Write out every single entry exactly.
[Input material Boundary: Start]
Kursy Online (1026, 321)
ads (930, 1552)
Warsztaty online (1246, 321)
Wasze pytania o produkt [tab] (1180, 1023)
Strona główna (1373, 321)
[Input material Boundary: End]
• _Exercise solution_:
Kursy Online (1026, 321)
ads (930, 1552)
Warsztaty online (1246, 321)
Wasze pytania o produkt [tab] (1180, 1023)
Strona główna (1373, 321)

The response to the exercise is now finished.